Is Solomons' peace breaking down . . . again?


By John Roughan
25 May 2004
Honiara

There's serious fist fighting going on in the Marau area once again. It's about the usual issues, land and logging. Ship passengers are also being beaten up if they come from the 'wrong' place.

Some of the same 1998 practices that pushed our country to the brink of disaster are currently making a strong come back. Logging, unsustainable and destructive of our lands-the Central Bank's Governor, Rick Hou recently stated we export more than three times than our land can produce--, continues unstopped. Practiced by the same people as before. After all, round tree logging exports remain a profitable livelihood to the very 'leaders' who practiced them in the years before and during our Social Unrest period. One does not have to look far for one of the major reasons why the insecurity of 1998-2003 'bad years' could soon return.

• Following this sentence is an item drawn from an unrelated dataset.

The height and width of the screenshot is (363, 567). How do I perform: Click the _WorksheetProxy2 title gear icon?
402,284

Private mobs are organized to protect logging areas in Western Province. North Malaita is rumoured to be turning out its own home made guns. Honiara's social indicators are not changing for the better but are weakening. Employment is not rising but Honiara's youthful population is jumping. Witness the recent football tournament. A crowd-a police estimate to be over 20,000-piled into Lawson Tama last week.

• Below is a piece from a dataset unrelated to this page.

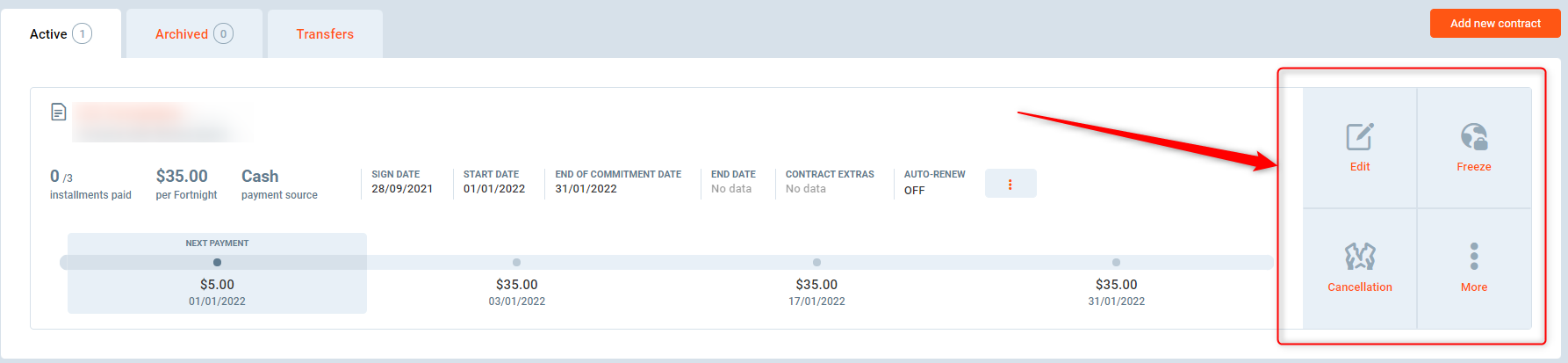Click the Active count badge
Screen dimensions: 1568x363
(x=83, y=34)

Other social indicators are curving into a worrying pattern. The number of 02s and 03s among both husbands and wives grows. Kwaso drinking and marijuana use are on the rise while normal family life is severely strained by wontoks-more than a dozen individuals, for instance-living off a family's single wage earner for months at a time.

When RAMSI entered the picture last July, it acted as a circuit breaker . . . it stopped much illegal activity and put on notice what happens to criminals. The thousands of guns collected, warlords jailed and youthful Rambos on the run sent a clear message: Keep the law or else. However, RAMSI didn't and couldn't change attitudes. Unfortunately, many who played fast and loose with the law leading up to our difficult years have yet to feel Rove's sting. They haven't changed behaviour much.

Parliament's work-it should start this week-is clearly cut out for it. Problems listed above are real-world issues. Rarely will these disappear on their own but require leaders' hard choices, slogging work and dedication. Parliament's talk-world makes no dent in them. It has to become grip with these real world issues if it is going to once again recover its authority.

RAMSI's presence gives parliament a golden chance to re-assert its authority. First step in this process is for members to accurately analyse for themselves what has gone right and what has gone wrong since the military intervention. Solomons still remains our country. RAMSI is but an invited guest.

There have been major positive changes . . . a justice system that once again works. But other areas of life are not so rosy. SIDT's recent survey (March 2004) shows that people search in vain for the peace dividend. Where are the restored services of quality education, well functioning clinics, reliable transport, adequate local markets, improved communication links and others? The national economy, although pulled out of its tailspin by the small farmer, villager and storekeeper, still limps along with few jobs for our restless youth.

Security means more than the absence of guns, warlords jailed and crime cut down. The reasons why these took hold in the first place must be part of the security package. RAMSI can not do that work. It belongs to our elected representatives to screw up their courage, take a strong look how far they themselves have been more part of the problem than the solution and map out ways of turning the nation around.

RAMSI's priorities are different from our own. It looks South to Canberra while the Solomons' leaders must look to their own people for direction. Australia's up coming national election--as early as August--is less important than Honiara's and our own national one in 2006. Security issues are wider and deeper than Law and Order problems but must root in the reasons why our nation so sorely suffered in recent years. Parliament has to take the lead in insuring that peace, not merely a truce, grows stronger.